Sunday marked the 20th anniversary of Paul Keating's historic Redfern speech in Sydney which for the first time acknowledged white responsibility for indigenous woes. But what did it achieve?
“It was we who did the dispossessing. We took the traditional lands and smashed the traditional way of life. We brought the diseases. The alcohol. We committed the murders. We took the children from their mothers. We failed to ask - how would I feel if this were done to me?
Paul Keating, December 10, 1992.
With these words, the former prime minister's speech was the first time an Australian political leader had publicly acknowledged the impact of colonial and contemporary government policies on Aboriginal and Torres Strait islander people.
The speech put reconciliation on Australia's political agenda and is credited as paving the way for 2007's formal apology to indigenous Australians.
The speech came six months after the High Court's tumultuous Mabo decision on native title.

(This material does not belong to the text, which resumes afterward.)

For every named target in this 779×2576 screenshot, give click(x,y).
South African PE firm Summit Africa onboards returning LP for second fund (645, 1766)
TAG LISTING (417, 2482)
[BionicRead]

On the eve of the 10 year anniversary, co-chairs of Reconciliation Australia, Dr Tom Calma and Melinda Cilento, said Mr Keating's Redfern speech was "one of the most significant speeches ever delivered by an Australian political leader".
"In his speech Keating spoke frankly and honestly of the land theft, dispossession, violence and discrimination suffered by Aboriginal and Torres Strait islander people in the course of
modern Australia's creation," the statement said.
"Significantly, Keating referred to the need for what he described as an 'act of recognition'."
On Saturday, Gail Mabo, the daughter of the late land rights activist Eddie Mabo, read extracts from the Redfern speech at Sydney's David Minton Gallery.
She told the ABC that Australians should reflect on Mr Keating's words.
"It's one that people should actually look at and reflect on, because the words he was saying in that, it reflects that issue of change, but it's a thing of through small things, big things will happen," Ms Mabo said.
"But change will happen. It mightn't be right here, right now, but it's just changing people's attitudes, and that's what he was doing with this speech.
“I don't think it was presented to Australia in a political context. What he said was it was necessary first for white Australia to recognize what has happened, and second to recognize it in a way that was empatheti,” said Keating's principal speech writer Don Watson.